REQUIREMENT: Write out every line of the listing below verbatim, with no changes.

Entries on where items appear
▬▬▬▬▬▬

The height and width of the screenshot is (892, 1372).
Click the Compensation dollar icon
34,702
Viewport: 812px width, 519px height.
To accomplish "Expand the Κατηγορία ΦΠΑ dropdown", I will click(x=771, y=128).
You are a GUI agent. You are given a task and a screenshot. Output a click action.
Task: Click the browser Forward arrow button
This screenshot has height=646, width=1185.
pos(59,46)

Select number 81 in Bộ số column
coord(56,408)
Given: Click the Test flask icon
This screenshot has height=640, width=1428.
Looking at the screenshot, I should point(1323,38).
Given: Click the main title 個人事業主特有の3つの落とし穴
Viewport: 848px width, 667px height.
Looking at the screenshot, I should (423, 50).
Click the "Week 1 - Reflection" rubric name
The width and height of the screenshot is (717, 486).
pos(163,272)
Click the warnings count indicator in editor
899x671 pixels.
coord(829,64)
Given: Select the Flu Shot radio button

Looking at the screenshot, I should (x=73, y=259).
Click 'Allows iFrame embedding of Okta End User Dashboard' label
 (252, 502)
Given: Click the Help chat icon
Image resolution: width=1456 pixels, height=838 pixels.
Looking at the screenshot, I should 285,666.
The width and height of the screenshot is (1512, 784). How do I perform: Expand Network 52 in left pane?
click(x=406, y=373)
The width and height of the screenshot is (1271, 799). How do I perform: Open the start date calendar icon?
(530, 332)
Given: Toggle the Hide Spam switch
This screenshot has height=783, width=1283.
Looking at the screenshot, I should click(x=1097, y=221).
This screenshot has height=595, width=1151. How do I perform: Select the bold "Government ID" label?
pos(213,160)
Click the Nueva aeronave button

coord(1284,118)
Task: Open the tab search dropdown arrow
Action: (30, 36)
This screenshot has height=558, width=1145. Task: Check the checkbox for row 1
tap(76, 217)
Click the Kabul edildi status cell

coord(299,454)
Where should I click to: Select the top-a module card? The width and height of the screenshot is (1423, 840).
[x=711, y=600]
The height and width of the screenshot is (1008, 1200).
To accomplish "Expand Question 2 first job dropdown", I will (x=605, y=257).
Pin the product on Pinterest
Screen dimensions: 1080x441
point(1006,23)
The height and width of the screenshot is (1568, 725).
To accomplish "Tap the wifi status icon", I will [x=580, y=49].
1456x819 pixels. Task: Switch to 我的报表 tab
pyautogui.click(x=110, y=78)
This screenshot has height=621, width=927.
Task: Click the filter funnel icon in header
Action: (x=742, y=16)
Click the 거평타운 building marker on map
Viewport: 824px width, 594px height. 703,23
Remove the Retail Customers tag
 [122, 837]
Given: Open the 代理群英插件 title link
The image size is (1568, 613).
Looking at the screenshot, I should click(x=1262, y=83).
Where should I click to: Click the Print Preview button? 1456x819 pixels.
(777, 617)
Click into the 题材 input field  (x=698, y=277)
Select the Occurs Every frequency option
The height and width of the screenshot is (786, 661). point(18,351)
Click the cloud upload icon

▬▬▬▬▬▬

RESULT BELOW:
The height and width of the screenshot is (892, 1372).
Click the Compensation dollar icon
34,702
Viewport: 812px width, 519px height.
To accomplish "Expand the Κατηγορία ΦΠΑ dropdown", I will click(x=771, y=128).
You are a GUI agent. You are given a task and a screenshot. Output a click action.
Task: Click the browser Forward arrow button
This screenshot has height=646, width=1185.
pos(59,46)

Select number 81 in Bộ số column
coord(56,408)
Given: Click the Test flask icon
This screenshot has height=640, width=1428.
Looking at the screenshot, I should point(1323,38).
Given: Click the main title 個人事業主特有の3つの落とし穴
Viewport: 848px width, 667px height.
Looking at the screenshot, I should (423, 50).
Click the "Week 1 - Reflection" rubric name
The width and height of the screenshot is (717, 486).
pos(163,272)
Click the warnings count indicator in editor
899x671 pixels.
coord(829,64)
Given: Select the Flu Shot radio button

Looking at the screenshot, I should (x=73, y=259).
Click 'Allows iFrame embedding of Okta End User Dashboard' label
 (252, 502)
Given: Click the Help chat icon
Image resolution: width=1456 pixels, height=838 pixels.
Looking at the screenshot, I should 285,666.
The width and height of the screenshot is (1512, 784). How do I perform: Expand Network 52 in left pane?
click(x=406, y=373)
The width and height of the screenshot is (1271, 799). How do I perform: Open the start date calendar icon?
(530, 332)
Given: Toggle the Hide Spam switch
This screenshot has height=783, width=1283.
Looking at the screenshot, I should click(x=1097, y=221).
This screenshot has height=595, width=1151. How do I perform: Select the bold "Government ID" label?
pos(213,160)
Click the Nueva aeronave button

coord(1284,118)
Task: Open the tab search dropdown arrow
Action: (30, 36)
This screenshot has height=558, width=1145. Task: Check the checkbox for row 1
tap(76, 217)
Click the Kabul edildi status cell

coord(299,454)
Where should I click to: Select the top-a module card? The width and height of the screenshot is (1423, 840).
[x=711, y=600]
The height and width of the screenshot is (1008, 1200).
To accomplish "Expand Question 2 first job dropdown", I will (x=605, y=257).
Pin the product on Pinterest
Screen dimensions: 1080x441
point(1006,23)
The height and width of the screenshot is (1568, 725).
To accomplish "Tap the wifi status icon", I will [x=580, y=49].
1456x819 pixels. Task: Switch to 我的报表 tab
pyautogui.click(x=110, y=78)
This screenshot has height=621, width=927.
Task: Click the filter funnel icon in header
Action: (x=742, y=16)
Click the 거평타운 building marker on map
Viewport: 824px width, 594px height. 703,23
Remove the Retail Customers tag
 [122, 837]
Given: Open the 代理群英插件 title link
The image size is (1568, 613).
Looking at the screenshot, I should click(x=1262, y=83).
Where should I click to: Click the Print Preview button? 1456x819 pixels.
(777, 617)
Click into the 题材 input field  (x=698, y=277)
Select the Occurs Every frequency option
The height and width of the screenshot is (786, 661). point(18,351)
Click the cloud upload icon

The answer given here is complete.